Synthesis of Hydrazone-Modified Nucleotides and Their Polymerase Incorporation onto DNA for Redox Labeling

5‐(5‐Formylthiophen‐2‐yl)cytosine, 7‐(5‐formylthiophen‐2‐yl)‐7‐deazaadenosine 2′‐deoxyribonucleosides, and their 5′‐O‐triphosphates (dNTPs) were converted into the 2,4‐dinitrophenylhydrazone or nitrobenzofurazanyl. The hydrazone‐modified dNTPs were enzymatically incorporated into DNA by polymerase catalyzed primer extension (PEX). This direct incorporation of hydrazone‐linked dNTPs was compared to previously reported incorporation of aldehyde‐modified dNTPs followed by postsynthetic hydrazone formation on DNA to show that the direct incorporation can be used for incorporation of more hydrazone units, however, cleaner PEX products are formed by incorporation of aldehydes and subsequent reaction with hydrazines.
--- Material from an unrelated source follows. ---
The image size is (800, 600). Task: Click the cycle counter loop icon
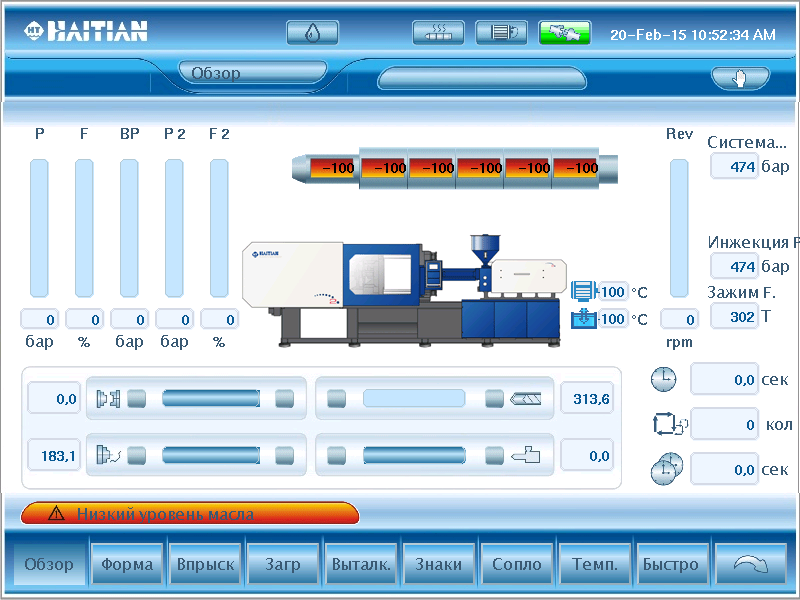664,424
Extensive study of electrochemical behavior of the nitroarylhydrazone‐linked nucleosides and DNA was performed confirming the potential utility of the hydrazone, nitroaryl, and benzofurazane groups for redox labeling of DNA. Redox labeling of DNA through nitroarylhydrazone modification has been achieved either by polymerase incorporation of hydrazone‐modified dNTPs or by incorporation of aldehydes and subsequent hydrazone formation (see figure). Electrochemical studies revealed the potential utility of different redox‐active groups for DNA labeling for bioanalysis.